(Dataset records)
Content starts

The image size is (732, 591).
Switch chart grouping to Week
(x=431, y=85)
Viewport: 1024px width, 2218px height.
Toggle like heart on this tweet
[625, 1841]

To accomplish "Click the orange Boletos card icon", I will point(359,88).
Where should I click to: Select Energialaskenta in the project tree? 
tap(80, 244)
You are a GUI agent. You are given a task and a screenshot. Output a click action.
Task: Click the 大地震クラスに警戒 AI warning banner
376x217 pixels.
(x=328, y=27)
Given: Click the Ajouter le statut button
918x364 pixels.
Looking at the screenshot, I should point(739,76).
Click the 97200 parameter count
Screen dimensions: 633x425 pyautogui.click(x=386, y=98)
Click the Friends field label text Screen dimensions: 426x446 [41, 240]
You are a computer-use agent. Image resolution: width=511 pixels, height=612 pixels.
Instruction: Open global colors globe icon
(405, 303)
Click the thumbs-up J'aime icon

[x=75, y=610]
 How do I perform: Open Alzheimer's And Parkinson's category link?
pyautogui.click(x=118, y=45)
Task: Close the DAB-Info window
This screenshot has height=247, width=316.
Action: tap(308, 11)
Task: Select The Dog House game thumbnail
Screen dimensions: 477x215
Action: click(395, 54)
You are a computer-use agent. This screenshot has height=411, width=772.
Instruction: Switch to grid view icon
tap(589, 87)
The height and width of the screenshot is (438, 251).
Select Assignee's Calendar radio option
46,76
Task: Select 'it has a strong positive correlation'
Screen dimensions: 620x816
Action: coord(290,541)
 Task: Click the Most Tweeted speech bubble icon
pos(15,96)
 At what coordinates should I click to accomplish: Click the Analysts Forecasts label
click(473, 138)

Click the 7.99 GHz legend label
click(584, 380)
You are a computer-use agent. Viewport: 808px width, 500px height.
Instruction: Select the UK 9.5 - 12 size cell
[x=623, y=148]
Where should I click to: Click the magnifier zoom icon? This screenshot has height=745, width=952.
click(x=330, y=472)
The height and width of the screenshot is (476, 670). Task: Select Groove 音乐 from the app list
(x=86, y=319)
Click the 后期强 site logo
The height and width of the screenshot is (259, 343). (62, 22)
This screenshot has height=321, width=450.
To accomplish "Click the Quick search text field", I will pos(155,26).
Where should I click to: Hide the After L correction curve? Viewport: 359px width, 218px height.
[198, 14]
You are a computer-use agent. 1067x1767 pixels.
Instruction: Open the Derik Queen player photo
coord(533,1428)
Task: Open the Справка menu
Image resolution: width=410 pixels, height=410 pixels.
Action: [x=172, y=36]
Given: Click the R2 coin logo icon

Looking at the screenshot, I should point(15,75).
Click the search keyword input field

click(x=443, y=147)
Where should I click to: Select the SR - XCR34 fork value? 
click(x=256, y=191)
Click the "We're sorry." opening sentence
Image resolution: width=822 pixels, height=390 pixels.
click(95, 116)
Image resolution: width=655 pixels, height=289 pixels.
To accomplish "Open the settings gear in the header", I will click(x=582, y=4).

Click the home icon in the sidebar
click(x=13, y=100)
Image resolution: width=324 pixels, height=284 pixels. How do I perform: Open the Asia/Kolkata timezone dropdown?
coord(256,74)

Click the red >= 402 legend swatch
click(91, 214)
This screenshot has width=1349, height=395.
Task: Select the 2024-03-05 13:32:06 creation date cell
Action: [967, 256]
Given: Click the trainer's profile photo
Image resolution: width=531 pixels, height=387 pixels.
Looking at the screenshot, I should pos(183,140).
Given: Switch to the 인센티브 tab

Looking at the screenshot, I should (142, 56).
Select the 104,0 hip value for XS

Content ends

- [EXERCISE DESCRIPTION]:
Every entry needs to be copied again exactly.

- [PROBLEM SOLUTION]:
The image size is (732, 591).
Switch chart grouping to Week
(x=431, y=85)
Viewport: 1024px width, 2218px height.
Toggle like heart on this tweet
[625, 1841]

To accomplish "Click the orange Boletos card icon", I will point(359,88).
Where should I click to: Select Energialaskenta in the project tree? 
tap(80, 244)
You are a GUI agent. You are given a task and a screenshot. Output a click action.
Task: Click the 大地震クラスに警戒 AI warning banner
376x217 pixels.
(x=328, y=27)
Given: Click the Ajouter le statut button
918x364 pixels.
Looking at the screenshot, I should point(739,76).
Click the 97200 parameter count
Screen dimensions: 633x425 pyautogui.click(x=386, y=98)
Click the Friends field label text Screen dimensions: 426x446 [41, 240]
You are a computer-use agent. Image resolution: width=511 pixels, height=612 pixels.
Instruction: Open global colors globe icon
(405, 303)
Click the thumbs-up J'aime icon

[x=75, y=610]
 How do I perform: Open Alzheimer's And Parkinson's category link?
pyautogui.click(x=118, y=45)
Task: Close the DAB-Info window
This screenshot has height=247, width=316.
Action: tap(308, 11)
Task: Select The Dog House game thumbnail
Screen dimensions: 477x215
Action: click(395, 54)
You are a computer-use agent. This screenshot has height=411, width=772.
Instruction: Switch to grid view icon
tap(589, 87)
The height and width of the screenshot is (438, 251).
Select Assignee's Calendar radio option
46,76
Task: Select 'it has a strong positive correlation'
Screen dimensions: 620x816
Action: coord(290,541)
 Task: Click the Most Tweeted speech bubble icon
pos(15,96)
 At what coordinates should I click to accomplish: Click the Analysts Forecasts label
click(473, 138)

Click the 7.99 GHz legend label
click(584, 380)
You are a computer-use agent. Viewport: 808px width, 500px height.
Instruction: Select the UK 9.5 - 12 size cell
[x=623, y=148]
Where should I click to: Click the magnifier zoom icon? This screenshot has height=745, width=952.
click(x=330, y=472)
The height and width of the screenshot is (476, 670). Task: Select Groove 音乐 from the app list
(x=86, y=319)
Click the 后期强 site logo
The height and width of the screenshot is (259, 343). (62, 22)
This screenshot has height=321, width=450.
To accomplish "Click the Quick search text field", I will pos(155,26).
Where should I click to: Hide the After L correction curve? Viewport: 359px width, 218px height.
[198, 14]
You are a computer-use agent. 1067x1767 pixels.
Instruction: Open the Derik Queen player photo
coord(533,1428)
Task: Open the Справка menu
Image resolution: width=410 pixels, height=410 pixels.
Action: [x=172, y=36]
Given: Click the R2 coin logo icon

Looking at the screenshot, I should point(15,75).
Click the search keyword input field

click(x=443, y=147)
Where should I click to: Select the SR - XCR34 fork value? 
click(x=256, y=191)
Click the "We're sorry." opening sentence
Image resolution: width=822 pixels, height=390 pixels.
click(95, 116)
Image resolution: width=655 pixels, height=289 pixels.
To accomplish "Open the settings gear in the header", I will click(x=582, y=4).

Click the home icon in the sidebar
click(x=13, y=100)
Image resolution: width=324 pixels, height=284 pixels. How do I perform: Open the Asia/Kolkata timezone dropdown?
coord(256,74)

Click the red >= 402 legend swatch
click(91, 214)
This screenshot has width=1349, height=395.
Task: Select the 2024-03-05 13:32:06 creation date cell
Action: [967, 256]
Given: Click the trainer's profile photo
Image resolution: width=531 pixels, height=387 pixels.
Looking at the screenshot, I should pos(183,140).
Given: Switch to the 인센티브 tab

Looking at the screenshot, I should (142, 56).
Select the 104,0 hip value for XS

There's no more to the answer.